Text:
+-------+

You might be interested in the following two statements:

1) The Monotone convergence theorem
Consider the double sequence $(a_{m,n})_{m,n}$ such that $a_{m,n}\geq 0$ for every term and such that for every m, the sequence $(a_{m,n})_n$ is monotonically increasing. Then
$$\lim_{n\rightarrow +\infty}{ \sum_{m=1}^{+\infty}{a_{m,n}}}=\sum_{m=1}^{+\infty}{\lim_{n\rightarrow +\infty}{a_{n,m}}}$$

2) The dominant convergence theorem
Consider the double sequence $(a_{m,n})_{m,n}$ such that for all n holds that

$$|a_{m,n}|\leq b_m$$

and such that $\sum_m{b_m}$ converges, then

$$\lim_{n\rightarrow +\infty}{\sum_{m=1}^{+\infty}{a_{m,n}}}=\sum_{m=1}^{+\infty}{\lim_{n\rightarrow +\infty}{a_{n,m}}}$$

The interesting thing about your conjecture is that it doesn't fall under these two theorems...

+-------+

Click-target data

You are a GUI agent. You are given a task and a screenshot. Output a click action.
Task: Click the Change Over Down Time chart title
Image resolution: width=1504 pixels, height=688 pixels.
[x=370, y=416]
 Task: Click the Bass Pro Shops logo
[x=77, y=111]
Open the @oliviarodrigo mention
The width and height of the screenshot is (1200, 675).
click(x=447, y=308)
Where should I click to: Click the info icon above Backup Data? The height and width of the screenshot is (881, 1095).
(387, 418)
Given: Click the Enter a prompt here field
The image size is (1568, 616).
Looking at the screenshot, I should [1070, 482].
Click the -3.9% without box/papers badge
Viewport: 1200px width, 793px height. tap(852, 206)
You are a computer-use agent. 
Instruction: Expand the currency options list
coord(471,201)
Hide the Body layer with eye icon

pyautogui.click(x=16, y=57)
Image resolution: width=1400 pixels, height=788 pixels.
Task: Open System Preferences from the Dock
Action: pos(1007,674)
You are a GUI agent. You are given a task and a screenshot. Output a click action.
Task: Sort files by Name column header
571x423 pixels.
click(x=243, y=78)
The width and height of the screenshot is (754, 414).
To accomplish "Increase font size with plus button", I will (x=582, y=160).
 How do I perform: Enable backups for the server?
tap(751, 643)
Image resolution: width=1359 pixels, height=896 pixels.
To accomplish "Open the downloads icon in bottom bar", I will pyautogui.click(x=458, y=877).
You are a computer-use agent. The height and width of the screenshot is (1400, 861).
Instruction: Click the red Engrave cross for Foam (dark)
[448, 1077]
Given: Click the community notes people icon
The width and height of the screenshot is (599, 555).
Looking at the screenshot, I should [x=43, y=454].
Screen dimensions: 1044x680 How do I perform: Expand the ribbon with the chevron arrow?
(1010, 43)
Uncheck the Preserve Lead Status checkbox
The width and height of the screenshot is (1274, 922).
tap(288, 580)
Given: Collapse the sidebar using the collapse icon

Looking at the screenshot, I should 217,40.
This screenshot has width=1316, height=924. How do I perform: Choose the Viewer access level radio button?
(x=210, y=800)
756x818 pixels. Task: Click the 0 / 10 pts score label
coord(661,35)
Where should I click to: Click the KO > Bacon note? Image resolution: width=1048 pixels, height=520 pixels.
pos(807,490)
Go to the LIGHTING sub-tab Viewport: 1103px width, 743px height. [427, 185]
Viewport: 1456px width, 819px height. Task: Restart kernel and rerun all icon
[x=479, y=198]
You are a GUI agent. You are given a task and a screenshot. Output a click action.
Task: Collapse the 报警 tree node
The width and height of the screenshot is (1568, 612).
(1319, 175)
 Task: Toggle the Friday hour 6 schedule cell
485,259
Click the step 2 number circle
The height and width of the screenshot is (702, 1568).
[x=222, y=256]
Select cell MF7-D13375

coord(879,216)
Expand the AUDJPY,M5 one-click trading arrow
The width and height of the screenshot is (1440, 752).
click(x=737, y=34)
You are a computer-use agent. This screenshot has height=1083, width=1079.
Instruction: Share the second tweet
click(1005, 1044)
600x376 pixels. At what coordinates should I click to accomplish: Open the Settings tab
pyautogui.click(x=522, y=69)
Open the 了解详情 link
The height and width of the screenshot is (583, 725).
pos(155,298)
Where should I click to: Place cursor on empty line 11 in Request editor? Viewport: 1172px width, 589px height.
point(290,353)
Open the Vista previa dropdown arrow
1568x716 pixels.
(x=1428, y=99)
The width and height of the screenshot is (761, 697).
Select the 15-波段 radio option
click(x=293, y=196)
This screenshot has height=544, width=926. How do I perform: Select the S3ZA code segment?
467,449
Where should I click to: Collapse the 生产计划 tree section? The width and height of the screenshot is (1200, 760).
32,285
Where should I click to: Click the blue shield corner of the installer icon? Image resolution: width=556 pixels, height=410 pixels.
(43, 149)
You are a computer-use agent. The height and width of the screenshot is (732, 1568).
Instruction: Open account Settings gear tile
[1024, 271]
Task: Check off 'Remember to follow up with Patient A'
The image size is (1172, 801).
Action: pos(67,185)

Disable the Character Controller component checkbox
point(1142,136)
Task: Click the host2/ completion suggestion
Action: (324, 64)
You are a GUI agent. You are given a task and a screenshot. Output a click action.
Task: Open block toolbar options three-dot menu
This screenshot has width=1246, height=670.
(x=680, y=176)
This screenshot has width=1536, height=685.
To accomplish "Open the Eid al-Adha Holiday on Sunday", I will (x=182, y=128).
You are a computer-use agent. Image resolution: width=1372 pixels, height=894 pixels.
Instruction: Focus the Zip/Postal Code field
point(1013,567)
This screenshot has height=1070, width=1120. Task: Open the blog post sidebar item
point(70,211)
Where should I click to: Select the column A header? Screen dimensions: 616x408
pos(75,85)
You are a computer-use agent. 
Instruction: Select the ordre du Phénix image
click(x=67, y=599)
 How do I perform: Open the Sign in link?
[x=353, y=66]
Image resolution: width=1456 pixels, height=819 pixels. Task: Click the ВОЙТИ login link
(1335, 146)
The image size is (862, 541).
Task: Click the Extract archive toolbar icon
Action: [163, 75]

+-------+

Tasks:
- a) Copy out the passage of the post on convergence theorems that opens with the words containing "1) The Monotone" and closes with "these two theorems...".
- b) Continue the post on convergence theorems from the point where it stops.
The listing has no connection to the post on convergence theorems.

Answers to the problems:
- a)
1) The Monotone convergence theorem
Consider the double sequence $(a_{m,n})_{m,n}$ such that $a_{m,n}\geq 0$ for every term and such that for every m, the sequence $(a_{m,n})_n$ is monotonically increasing. Then
$$\lim_{n\rightarrow +\infty}{ \sum_{m=1}^{+\infty}{a_{m,n}}}=\sum_{m=1}^{+\infty}{\lim_{n\rightarrow +\infty}{a_{n,m}}}$$

2) The dominant convergence theorem
Consider the double sequence $(a_{m,n})_{m,n}$ such that for all n holds that

$$|a_{m,n}|\leq b_m$$

and such that $\sum_m{b_m}$ converges, then

$$\lim_{n\rightarrow +\infty}{\sum_{m=1}^{+\infty}{a_{m,n}}}=\sum_{m=1}^{+\infty}{\lim_{n\rightarrow +\infty}{a_{n,m}}}$$

The interesting thing about your conjecture is that it doesn't fall under these two theorems...

- b)
Also interesting is following slight generalization of your conjecture:

$$If~a_n\rightarrow a~\text{then}~\lim_{n\rightarrow +\infty}{\frac{1}{n}\sum_{k=1}^{n}{a_k}}=a$$

The interesting part is that the limit even exists for sequences that do not converge (because they fluctuate too much). For example, if $a_n=(-1)^n$, then we still have

$$\lim_{n\rightarrow +\infty}{\frac{1}{n}\sum_{k=1}^{+\infty}{a_k}}=0$$

The idea is that fluctuating sequences are being "averaged out" and are made more nice.
This general process that you discovered is called "Cesaro summation". It's a very useful idea!

I'm working out of Rudin's PMA and those seemed like powerful theorems so I looked them up in the index thinking maybe they would be in the chapter on sequences and series of functions, since they involve the exchange of limit operations and that's the chapter that discusses uniform convergence. He seems to discuss a weakened version of the DCT in that chapter, but saves both in all their glory for the final chapter on Lebesgue Theory (which I haven't covered).

Neither is presented as cleanly as you have presented them above, I suspect he may have generalized them for proper measure-theoretic digestion..

The Monotone Convergence Theorem as you have presented it above seems like it could be used if we put some extra restrictions on 'my conjecture' (since that's what we've called up until now =P) and changed 'monotonically increasing' to 'monotonically decreasing', but I can't be sure.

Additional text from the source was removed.